One of the most fundamental requirements in managing a qualified
retirement plan is counting an employee's length of service. It is the basis
for determining such items as plan eligibility, entitlement to company
contributions, vesting and even retirement itself. Although this seems like
a straightforward task, the rules are quite complex and create traps for the
unwary.
Methods of Counting Service
Before reviewing the reasons for counting service, it is important to
understand the methods available for doing so. There are several and each
has certain advantages and disadvantages depending on how a plan sponsor
runs its business.
Elapsed Time Method
The elapsed time method credits an employee for a period of service if he
is still employed at the end of that period. For example, if Herbert is
hired on April 1, 2012, he receives credit for a year of service if still
employed on March 31, 2013. Credit is given regardless of the number of
hours Herbert works even if he terminates employment and is rehired prior to
March 31, 2013.
One of the advantages of the elapsed time method is that it is not
necessary to keep track of actual hours worked. One of the potential
disadvantages is that employees who work only limited hours may still be
credited with service they would not earn under one of the other methods,
entitling them to the same level of benefits as a full-time employee.
However, for plan sponsors who seek to benefit all employees equally, this
could also be considered an advantage.
Actual Hours Method
The actual hours method considers the hours that each employee works
and/or is entitled to payment, e.g. vacation, sick leave, jury duty, etc. An
employee is required to complete a specified number of hours in a period to
receive credit for that period. A common example is to require completion of
1,000 hours of service within a 12-month period in order to be credited with
one year of service.
Unlike elapsed time, this method requires employers to keep and review
records of the actual time each employee works. For hourly-paid employees,
records are already available, so there would be minimal additional
recordkeeping. For salaried employees, the actual hours method will likely
impose added recordkeeping. One of the advantages of this method is that it
requires all employees to work the same minimum hours of service to be
entitled to the same level of benefit under the plan.
Equivalency Method
This method is a hybrid of the first two. It credits employees with a
certain number of hours for each period they work as follows:
- 10 hours per day
- 45 hours per week
- 95 hours per semi-monthly pay period
- 190 hours per month
For a plan that uses the monthly equivalency, an employee who performs
any service in a month is treated as working 190 hours during that month. If
the plan credits a year of service as described above, i.e. 1,000 hours in a
12-month period, an employee would need to perform at least one hour of
service in at least six out of the 12 months (6 months x 190 hours per month
= 1,140 hours) to earn a year of service.
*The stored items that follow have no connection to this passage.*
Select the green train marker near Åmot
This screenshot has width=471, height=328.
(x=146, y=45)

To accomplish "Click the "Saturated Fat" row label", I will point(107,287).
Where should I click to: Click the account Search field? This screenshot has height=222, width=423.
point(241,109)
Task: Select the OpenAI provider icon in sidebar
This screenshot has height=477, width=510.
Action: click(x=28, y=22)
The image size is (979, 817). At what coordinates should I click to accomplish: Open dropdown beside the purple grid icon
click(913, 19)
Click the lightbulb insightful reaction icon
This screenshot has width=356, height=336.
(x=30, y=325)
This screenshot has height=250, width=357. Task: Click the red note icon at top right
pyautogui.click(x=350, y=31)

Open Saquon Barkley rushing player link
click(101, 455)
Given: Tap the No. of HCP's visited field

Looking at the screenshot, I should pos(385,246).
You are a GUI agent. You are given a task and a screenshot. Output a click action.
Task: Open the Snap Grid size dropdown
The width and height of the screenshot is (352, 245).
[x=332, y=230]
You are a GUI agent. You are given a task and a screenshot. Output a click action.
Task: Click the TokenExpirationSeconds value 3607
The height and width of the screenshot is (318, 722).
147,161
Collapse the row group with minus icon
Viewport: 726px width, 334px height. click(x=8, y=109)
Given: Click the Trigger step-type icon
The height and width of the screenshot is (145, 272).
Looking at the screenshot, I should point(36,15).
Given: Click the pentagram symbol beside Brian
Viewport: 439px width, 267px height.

The equivalency method has the advantage of requiring continuous service
while minimizing additional recordkeeping requirements; however, similar to
the elapsed time method, it can still have the effect of crediting very
limited time employees with the same benefits as full-time workers.
Reasons for Counting Service
Now that we have reviewed the methods, it is time to cover some of the
reasons why properly counting service matters.
Initial Plan Eligibility
Many plans require employees to satisfy certain age and/or service
requirements to become eligible. If there is a service requirement, the plan
must specify how to determine when an employee has satisfied it. In plans
that use the elapsed time method for eligibility, measuring the service
requirement can be straightforward. For example, if a plan requires
employees to complete six months of service to be eligible, any employee who
remains employed six months after his hire date has satisfied the service
requirement as of that date. Similarly, if the plan requires completion of
one year of service, employees satisfy the requirement if they are still
employed a year after they are hired.
There are some additional complexities for plans that require completion
of a minimum number of hours as part of the service requirement. Keep in
mind that the hours component may be reviewed based on either actual hours
worked or an equivalency.
Consider a plan with a requirement of one year of service, defined as
completion of 1,000 hours in a 12-month period. With a few very limited
exceptions, this is the maximum service requirement a plan can impose. One
of the first items to identify is the 12-month period used to measure the
hours worked. This is called the eligibility computation period. In this
scenario, an employee's first eligibility computation period always runs
from initial date of hire to the first anniversary date. However, the plan
must specify whether the second and all subsequent eligibility computation
periods shift to the plan year or continue to follow employment anniversary
dates. Let us return to our friend Herbert.
|
Date of Hire: |
4/1/12 |
4/1/12 |
1st ECP*: |
4/1/12 - 3/31/13 |
4/1/12 - 3/31/13 |
2nd ECP*: |
1/1/13 - 12/31/13 |
4/1/13 - 3/31/14 |
3rd ECP*: |
1/1/14 - 12/31/14 |
4/1/14 - 3/31/15 |
*Eligibility Computation Period |
If Herbert does not complete at least 1,000 hours of service by March 31,
2013, his eligibility service will be measured either during the 2013
calendar year or his second employment anniversary year, depending on the
eligibility computation period specified in the plan document, to determine
if he meets the service requirement. Note that when the eligibility
computation period shifts to the plan year, the period from January 1, 2013
through March 31, 2013 is counted in both the first and second eligibility
computation periods; therefore, any hours Herbert works during that time
frame must be included in both eligibility computation periods when
assessing whether he completed the requisite 1,000 hours.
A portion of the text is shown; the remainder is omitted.